■ Data entries
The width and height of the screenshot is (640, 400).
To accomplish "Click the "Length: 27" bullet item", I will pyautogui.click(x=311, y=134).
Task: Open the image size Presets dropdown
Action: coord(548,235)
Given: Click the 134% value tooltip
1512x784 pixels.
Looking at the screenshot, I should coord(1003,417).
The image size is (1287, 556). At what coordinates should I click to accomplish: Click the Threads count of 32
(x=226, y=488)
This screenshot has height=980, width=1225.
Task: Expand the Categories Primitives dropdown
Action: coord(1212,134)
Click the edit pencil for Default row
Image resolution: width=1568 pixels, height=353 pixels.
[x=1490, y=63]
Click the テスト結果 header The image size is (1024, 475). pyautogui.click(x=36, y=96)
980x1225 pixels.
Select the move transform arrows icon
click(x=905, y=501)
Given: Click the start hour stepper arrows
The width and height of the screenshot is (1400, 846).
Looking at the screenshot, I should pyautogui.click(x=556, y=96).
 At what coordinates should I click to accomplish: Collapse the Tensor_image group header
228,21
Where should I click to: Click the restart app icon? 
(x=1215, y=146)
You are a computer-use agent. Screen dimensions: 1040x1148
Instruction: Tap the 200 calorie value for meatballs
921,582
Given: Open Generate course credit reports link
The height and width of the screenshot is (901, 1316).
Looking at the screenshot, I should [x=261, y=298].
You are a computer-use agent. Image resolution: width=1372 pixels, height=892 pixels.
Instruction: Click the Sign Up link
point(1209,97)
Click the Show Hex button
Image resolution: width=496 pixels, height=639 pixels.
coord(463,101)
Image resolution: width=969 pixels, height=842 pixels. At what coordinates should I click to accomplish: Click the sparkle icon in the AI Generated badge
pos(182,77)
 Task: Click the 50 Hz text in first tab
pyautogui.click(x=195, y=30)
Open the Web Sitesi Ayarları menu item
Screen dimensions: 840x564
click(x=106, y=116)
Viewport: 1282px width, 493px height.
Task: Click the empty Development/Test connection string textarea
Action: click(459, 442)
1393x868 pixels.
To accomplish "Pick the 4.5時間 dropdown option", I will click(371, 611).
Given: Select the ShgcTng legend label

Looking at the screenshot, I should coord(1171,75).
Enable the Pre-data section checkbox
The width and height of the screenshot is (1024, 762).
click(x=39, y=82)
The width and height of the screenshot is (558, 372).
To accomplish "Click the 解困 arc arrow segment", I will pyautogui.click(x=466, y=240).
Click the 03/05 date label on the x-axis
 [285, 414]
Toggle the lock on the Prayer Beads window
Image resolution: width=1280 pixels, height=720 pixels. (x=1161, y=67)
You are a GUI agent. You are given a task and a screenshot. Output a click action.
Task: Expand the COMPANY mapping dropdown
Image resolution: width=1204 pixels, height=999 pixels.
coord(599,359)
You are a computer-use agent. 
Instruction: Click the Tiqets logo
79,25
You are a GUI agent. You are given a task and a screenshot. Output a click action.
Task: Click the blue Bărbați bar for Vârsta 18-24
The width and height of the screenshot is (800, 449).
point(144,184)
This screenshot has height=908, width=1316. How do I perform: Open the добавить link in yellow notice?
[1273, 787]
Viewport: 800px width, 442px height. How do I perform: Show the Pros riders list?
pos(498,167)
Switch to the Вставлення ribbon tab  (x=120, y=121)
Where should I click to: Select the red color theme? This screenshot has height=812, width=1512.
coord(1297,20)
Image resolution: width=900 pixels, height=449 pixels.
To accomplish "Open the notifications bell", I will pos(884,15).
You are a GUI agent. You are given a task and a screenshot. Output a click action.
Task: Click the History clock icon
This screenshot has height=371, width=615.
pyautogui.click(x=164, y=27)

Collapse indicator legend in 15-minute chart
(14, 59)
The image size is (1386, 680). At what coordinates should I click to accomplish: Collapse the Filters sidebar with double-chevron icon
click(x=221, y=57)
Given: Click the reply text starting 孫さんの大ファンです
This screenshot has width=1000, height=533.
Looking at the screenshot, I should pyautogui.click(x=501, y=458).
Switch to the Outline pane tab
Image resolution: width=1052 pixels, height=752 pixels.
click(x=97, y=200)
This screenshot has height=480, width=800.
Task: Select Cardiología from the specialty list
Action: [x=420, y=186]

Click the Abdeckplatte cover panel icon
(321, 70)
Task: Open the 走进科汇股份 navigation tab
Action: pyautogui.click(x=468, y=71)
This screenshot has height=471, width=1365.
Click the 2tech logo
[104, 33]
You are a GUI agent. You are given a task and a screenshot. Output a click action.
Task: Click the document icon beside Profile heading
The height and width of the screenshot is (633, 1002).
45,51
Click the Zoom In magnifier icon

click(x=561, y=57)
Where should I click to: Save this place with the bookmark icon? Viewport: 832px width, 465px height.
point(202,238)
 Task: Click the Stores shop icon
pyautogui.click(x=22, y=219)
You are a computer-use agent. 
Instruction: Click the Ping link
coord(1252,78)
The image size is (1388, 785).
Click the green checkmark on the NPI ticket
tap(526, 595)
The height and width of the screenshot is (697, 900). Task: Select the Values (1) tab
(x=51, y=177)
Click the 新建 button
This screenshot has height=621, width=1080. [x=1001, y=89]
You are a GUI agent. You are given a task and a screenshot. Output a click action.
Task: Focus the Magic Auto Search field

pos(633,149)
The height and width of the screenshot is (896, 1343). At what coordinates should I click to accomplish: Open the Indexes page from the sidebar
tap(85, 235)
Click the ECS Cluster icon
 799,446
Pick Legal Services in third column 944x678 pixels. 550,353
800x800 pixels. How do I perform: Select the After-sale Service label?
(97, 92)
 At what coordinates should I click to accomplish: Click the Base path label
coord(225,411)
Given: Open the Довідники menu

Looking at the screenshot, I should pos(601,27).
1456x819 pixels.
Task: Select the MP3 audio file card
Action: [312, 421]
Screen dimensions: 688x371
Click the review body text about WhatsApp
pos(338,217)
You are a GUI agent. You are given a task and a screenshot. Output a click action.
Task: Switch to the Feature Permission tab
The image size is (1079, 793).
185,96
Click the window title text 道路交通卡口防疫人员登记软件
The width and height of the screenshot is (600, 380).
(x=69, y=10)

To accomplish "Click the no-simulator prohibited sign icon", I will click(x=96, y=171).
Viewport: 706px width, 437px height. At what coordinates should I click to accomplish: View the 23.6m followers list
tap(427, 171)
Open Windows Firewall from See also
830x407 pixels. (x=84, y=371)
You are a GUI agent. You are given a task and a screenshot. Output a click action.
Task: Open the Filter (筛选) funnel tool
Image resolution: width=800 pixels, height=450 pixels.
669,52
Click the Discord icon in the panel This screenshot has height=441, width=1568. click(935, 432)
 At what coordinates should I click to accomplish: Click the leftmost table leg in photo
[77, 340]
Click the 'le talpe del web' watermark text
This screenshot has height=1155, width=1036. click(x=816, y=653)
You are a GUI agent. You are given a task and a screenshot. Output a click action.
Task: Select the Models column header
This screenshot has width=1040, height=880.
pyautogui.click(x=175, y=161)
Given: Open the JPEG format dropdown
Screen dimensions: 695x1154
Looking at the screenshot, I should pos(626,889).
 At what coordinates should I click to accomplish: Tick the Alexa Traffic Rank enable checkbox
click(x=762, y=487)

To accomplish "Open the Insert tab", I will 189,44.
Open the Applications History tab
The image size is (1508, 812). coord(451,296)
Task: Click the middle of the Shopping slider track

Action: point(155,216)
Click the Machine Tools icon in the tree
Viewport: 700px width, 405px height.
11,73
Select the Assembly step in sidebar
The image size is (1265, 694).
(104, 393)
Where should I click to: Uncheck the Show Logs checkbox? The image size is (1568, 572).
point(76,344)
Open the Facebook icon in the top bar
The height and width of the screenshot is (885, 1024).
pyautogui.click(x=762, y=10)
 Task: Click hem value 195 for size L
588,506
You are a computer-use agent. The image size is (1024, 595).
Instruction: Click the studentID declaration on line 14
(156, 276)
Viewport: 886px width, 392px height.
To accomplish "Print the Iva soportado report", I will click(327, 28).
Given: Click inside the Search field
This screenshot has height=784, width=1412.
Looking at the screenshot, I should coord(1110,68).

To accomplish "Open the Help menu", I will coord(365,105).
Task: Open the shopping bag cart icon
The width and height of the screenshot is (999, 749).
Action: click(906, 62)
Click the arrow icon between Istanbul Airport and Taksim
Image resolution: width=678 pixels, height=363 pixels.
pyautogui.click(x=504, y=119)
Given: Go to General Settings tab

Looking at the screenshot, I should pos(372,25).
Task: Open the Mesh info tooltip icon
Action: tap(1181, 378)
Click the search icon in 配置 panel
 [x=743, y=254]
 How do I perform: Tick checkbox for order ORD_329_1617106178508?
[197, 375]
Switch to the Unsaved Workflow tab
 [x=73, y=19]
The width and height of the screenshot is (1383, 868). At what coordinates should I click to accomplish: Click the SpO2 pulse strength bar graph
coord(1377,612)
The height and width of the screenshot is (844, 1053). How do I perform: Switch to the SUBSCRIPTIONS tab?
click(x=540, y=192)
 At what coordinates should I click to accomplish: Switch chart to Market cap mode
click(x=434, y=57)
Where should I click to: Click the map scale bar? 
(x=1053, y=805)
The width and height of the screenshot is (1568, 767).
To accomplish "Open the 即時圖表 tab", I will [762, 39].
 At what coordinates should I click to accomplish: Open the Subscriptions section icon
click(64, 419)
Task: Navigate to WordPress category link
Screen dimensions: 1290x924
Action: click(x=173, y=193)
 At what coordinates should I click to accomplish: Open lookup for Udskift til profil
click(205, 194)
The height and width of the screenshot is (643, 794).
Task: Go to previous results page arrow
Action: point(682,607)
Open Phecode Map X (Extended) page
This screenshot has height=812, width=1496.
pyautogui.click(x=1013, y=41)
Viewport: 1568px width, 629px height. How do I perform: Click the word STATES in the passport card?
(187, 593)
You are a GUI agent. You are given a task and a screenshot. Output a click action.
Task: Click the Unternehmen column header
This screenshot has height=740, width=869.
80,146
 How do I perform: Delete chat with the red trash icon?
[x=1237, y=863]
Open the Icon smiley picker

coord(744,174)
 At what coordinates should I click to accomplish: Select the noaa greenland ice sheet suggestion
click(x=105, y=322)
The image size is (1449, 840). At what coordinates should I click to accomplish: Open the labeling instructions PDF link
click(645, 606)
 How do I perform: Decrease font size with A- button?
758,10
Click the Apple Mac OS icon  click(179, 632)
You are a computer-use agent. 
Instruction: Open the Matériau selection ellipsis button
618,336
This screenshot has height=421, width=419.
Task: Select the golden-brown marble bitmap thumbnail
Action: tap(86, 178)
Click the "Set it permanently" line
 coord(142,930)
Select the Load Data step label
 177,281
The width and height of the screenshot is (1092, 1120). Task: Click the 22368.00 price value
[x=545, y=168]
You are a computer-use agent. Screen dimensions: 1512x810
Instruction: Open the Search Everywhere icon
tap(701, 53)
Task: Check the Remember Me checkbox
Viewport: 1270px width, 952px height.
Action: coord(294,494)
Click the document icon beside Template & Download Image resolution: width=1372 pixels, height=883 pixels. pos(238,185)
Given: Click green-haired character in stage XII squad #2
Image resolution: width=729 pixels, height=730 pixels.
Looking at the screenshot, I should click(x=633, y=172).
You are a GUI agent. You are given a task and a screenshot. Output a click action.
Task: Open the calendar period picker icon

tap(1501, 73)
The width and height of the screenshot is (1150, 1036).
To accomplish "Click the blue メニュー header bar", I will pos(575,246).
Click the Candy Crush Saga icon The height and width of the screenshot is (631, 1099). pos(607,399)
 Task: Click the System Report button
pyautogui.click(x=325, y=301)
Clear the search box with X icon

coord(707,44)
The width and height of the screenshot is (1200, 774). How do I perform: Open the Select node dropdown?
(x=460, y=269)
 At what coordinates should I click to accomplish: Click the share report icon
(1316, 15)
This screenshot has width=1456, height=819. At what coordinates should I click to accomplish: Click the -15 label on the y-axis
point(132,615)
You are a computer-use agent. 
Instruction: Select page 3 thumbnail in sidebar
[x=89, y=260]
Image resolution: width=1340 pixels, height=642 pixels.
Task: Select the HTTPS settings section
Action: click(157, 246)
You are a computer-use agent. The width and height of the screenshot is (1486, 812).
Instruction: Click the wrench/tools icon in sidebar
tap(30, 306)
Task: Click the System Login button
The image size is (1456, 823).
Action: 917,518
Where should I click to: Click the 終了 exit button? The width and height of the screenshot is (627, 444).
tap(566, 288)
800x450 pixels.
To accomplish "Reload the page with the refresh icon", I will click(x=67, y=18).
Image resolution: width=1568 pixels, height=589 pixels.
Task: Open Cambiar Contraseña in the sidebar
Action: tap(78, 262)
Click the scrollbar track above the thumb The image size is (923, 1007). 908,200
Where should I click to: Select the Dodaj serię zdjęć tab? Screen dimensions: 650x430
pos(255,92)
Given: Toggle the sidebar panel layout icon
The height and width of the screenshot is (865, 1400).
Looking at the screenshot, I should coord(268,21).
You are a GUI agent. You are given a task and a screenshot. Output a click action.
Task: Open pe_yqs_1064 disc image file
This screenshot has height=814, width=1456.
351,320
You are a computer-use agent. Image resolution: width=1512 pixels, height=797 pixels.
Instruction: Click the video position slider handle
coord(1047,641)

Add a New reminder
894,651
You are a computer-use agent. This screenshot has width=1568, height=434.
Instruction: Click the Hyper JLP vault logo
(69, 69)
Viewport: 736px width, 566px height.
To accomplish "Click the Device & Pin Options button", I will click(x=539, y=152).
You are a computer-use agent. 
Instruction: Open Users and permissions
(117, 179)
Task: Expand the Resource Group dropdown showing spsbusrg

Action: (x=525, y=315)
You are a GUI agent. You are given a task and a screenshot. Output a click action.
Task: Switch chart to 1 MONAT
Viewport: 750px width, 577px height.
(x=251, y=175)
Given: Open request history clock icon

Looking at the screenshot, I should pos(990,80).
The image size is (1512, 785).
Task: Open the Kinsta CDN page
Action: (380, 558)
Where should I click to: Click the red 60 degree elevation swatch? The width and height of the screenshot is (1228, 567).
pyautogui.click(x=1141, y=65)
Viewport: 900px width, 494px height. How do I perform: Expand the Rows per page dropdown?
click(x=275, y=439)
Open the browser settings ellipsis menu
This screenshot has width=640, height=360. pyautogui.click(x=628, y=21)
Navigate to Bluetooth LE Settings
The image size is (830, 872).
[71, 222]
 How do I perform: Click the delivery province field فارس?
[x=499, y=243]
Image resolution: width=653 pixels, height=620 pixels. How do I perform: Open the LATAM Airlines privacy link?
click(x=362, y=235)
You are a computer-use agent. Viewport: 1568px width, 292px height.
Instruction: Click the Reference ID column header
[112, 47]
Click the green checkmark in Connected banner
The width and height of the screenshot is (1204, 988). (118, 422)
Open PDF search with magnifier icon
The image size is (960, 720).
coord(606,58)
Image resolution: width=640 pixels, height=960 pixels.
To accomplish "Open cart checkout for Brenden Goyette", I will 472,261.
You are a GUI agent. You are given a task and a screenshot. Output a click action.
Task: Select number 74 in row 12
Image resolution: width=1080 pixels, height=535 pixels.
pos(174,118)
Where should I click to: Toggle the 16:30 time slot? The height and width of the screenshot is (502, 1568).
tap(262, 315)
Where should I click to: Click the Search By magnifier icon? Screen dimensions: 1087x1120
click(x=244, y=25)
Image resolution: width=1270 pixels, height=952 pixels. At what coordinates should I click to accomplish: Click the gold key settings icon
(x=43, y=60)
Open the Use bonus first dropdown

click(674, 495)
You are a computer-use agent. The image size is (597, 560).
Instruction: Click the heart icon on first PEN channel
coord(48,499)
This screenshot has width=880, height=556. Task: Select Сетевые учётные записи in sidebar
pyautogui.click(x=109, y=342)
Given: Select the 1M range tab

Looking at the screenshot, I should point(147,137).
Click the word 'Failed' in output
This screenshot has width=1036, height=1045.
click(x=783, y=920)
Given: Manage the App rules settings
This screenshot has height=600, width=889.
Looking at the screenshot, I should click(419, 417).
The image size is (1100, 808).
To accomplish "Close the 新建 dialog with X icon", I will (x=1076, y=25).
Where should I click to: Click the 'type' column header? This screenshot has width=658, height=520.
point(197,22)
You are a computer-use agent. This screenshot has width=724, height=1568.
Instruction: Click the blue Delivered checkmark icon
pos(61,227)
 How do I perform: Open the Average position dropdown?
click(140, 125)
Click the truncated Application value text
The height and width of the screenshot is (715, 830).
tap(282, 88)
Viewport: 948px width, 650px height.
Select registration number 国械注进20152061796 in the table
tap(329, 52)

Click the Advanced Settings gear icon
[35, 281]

■ Exercise
List every line of the listing above that contains the string "picker".

■ Response
Open the Icon smiley picker
Task: Open the calendar period picker icon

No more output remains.